Na véspera do feriado de Finados, o Aeroporto de Congonhas, um dos principais terminais aéreos de São Paulo, enfrentou momentos de caos devido a uma falha em uma aeronave durante o pouso. O incidente envolveu um avião de pequeno porte, modelo Piper Aircraft PA-42, que realizava transporte aeromédico, vindo da capital de Mato Grosso, Cuiabá.
A situação ocorreu por volta das 19h50, quando a aeronave teve problemas com o trem de pouso durante a aterrissagem. Felizmente, a equipe médica do aeroporto conseguiu retirar o paciente a bordo com segurança, evitando ferimentos. No entanto, as consequências do incidente se estenderam para além da aeronave em questão.
A concessionária do Aeroporto de Congonhas, Aena, rapidamente iniciou os procedimentos para remover a aeronave e liberar a pista principal. Esse processo levou aproximadamente duas horas, resultando em um significativo impacto nas operações aeroportuárias. Durante esse período, os pousos e decolagens na pista principal foram suspensos, afetando diversos voos programados.
O fechamento temporário da pista principal causou transtornos para passageiros e companhias aéreas, resultando no direcionamento de 17 voos para outros aeroportos e no cancelamento de 13 voos programados.

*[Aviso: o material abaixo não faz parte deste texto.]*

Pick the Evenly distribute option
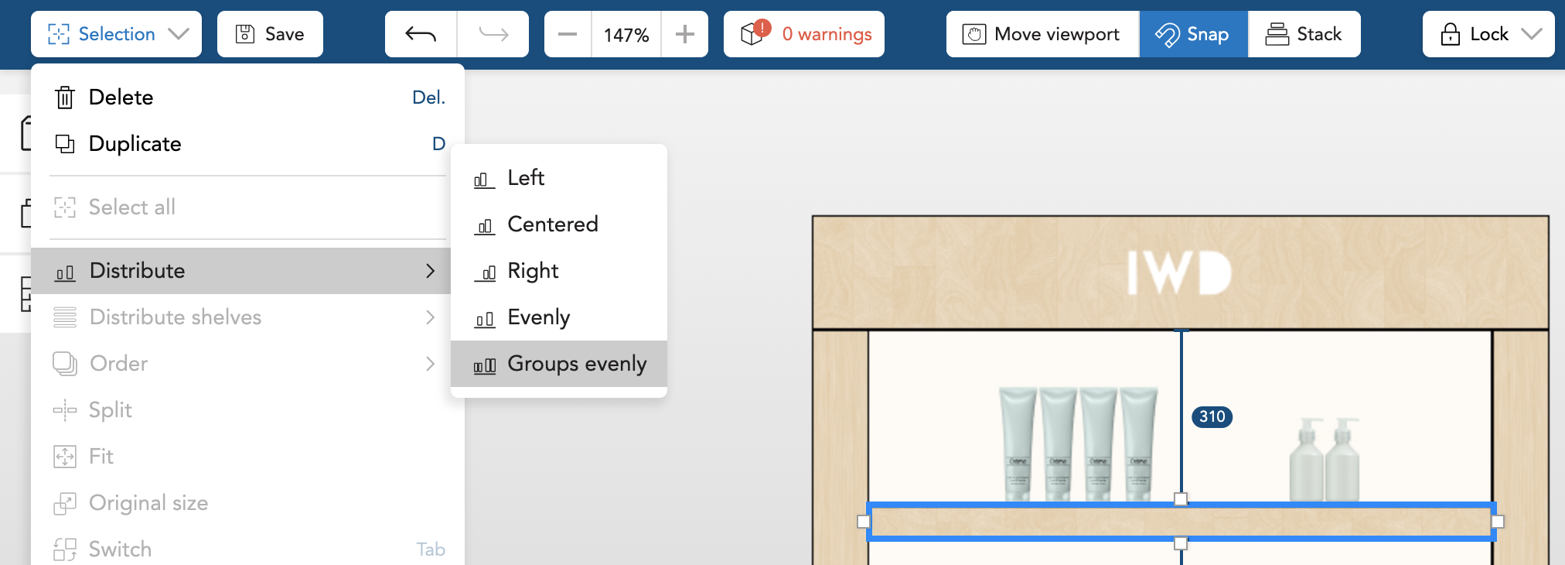The image size is (1565, 565). tap(559, 317)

O Aeroporto de Congonhas, localizado na zona sul de São Paulo, ficou interditado por quase duas horas naquela noite de quarta-feira, 1º de novembro.

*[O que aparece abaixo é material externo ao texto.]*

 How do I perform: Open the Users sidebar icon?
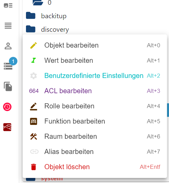click(x=8, y=46)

Devido ao incidente, o horário de fechamento do aeroporto foi estendido até a meia-noite, em uma medida de alinhamento com as companhias aéreas e o Centro de Gerenciamento de Navegação Aérea. Passageiros afetados pelo redirecionamento de voos, como para o Aeroporto de Guarulhos (Cumbica), foram acomodados em táxis particulares, custeados pelas companhias aéreas, a fim de minimizar o desconforto causado pela interrupção das operações.

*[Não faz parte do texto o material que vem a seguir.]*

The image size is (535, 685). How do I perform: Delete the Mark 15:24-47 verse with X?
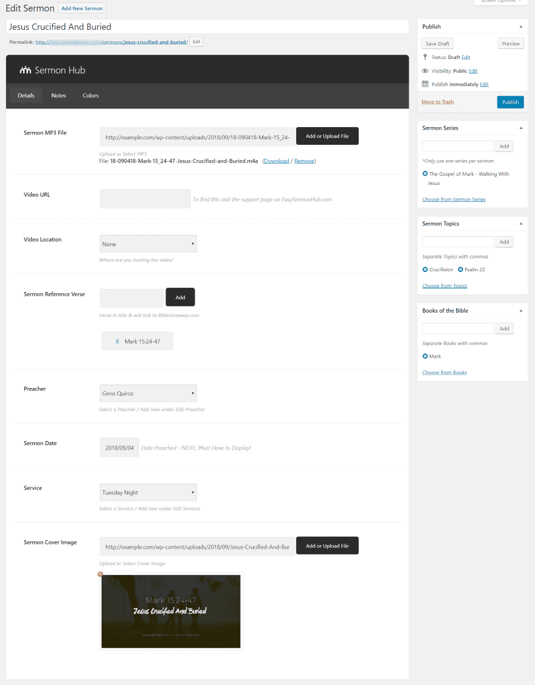[117, 342]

A Aena, empresa concessionária do Aeroporto de Congonhas, divulgou um comunicado afirmando que as operações foram retomadas e a pista principal foi liberada por volta das 21h49. Felizmente, a rápida resposta das equipes de emergência e a eficiência na retirada da aeronave danificada contribuíram para evitar maiores incidentes e garantir a segurança dos passageiros e tripulantes.